*** Material for this exercise Section Begins ***

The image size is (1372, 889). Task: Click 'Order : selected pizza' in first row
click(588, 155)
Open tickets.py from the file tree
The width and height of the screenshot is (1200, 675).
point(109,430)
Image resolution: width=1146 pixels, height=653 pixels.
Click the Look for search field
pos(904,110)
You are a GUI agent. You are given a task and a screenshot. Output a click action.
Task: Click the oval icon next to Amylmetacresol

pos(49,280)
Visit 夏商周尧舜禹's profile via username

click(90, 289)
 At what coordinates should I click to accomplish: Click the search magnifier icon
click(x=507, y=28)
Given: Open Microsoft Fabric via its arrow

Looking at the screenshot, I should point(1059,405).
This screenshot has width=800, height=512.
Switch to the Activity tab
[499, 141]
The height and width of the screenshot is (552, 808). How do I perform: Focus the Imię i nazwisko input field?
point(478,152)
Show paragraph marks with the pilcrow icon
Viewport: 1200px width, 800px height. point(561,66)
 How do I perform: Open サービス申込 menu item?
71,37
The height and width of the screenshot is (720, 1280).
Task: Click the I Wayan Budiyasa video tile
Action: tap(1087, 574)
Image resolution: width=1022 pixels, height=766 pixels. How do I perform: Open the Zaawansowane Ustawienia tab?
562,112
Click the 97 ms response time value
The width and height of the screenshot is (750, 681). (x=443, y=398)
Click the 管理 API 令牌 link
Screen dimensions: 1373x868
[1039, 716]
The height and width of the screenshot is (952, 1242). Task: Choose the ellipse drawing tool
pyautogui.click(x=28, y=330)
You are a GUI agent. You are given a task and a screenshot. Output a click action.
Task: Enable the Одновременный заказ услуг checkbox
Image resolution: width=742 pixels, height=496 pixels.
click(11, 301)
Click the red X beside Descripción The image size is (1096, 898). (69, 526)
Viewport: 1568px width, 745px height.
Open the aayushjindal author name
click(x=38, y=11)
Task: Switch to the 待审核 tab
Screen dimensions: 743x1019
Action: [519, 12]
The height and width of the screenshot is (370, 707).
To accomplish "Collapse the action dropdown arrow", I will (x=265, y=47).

*** Material for this exercise Section Ends ***

From the listing above, repeat exactly the lines starting at the line that includes "Task: Click the oval" and ending at the line that includes "Task: Enable the", with nothing outside that span.

_Solution for this exercise_.
Task: Click the oval icon next to Amylmetacresol

pos(49,280)
Visit 夏商周尧舜禹's profile via username

click(90, 289)
 At what coordinates should I click to accomplish: Click the search magnifier icon
click(x=507, y=28)
Given: Open Microsoft Fabric via its arrow

Looking at the screenshot, I should point(1059,405).
This screenshot has width=800, height=512.
Switch to the Activity tab
[499, 141]
The height and width of the screenshot is (552, 808). How do I perform: Focus the Imię i nazwisko input field?
point(478,152)
Show paragraph marks with the pilcrow icon
Viewport: 1200px width, 800px height. point(561,66)
 How do I perform: Open サービス申込 menu item?
71,37
The height and width of the screenshot is (720, 1280).
Task: Click the I Wayan Budiyasa video tile
Action: tap(1087, 574)
Image resolution: width=1022 pixels, height=766 pixels. How do I perform: Open the Zaawansowane Ustawienia tab?
562,112
Click the 97 ms response time value
The width and height of the screenshot is (750, 681). (x=443, y=398)
Click the 管理 API 令牌 link
Screen dimensions: 1373x868
[1039, 716]
The height and width of the screenshot is (952, 1242). Task: Choose the ellipse drawing tool
pyautogui.click(x=28, y=330)
You are a GUI agent. You are given a task and a screenshot. Output a click action.
Task: Enable the Одновременный заказ услуг checkbox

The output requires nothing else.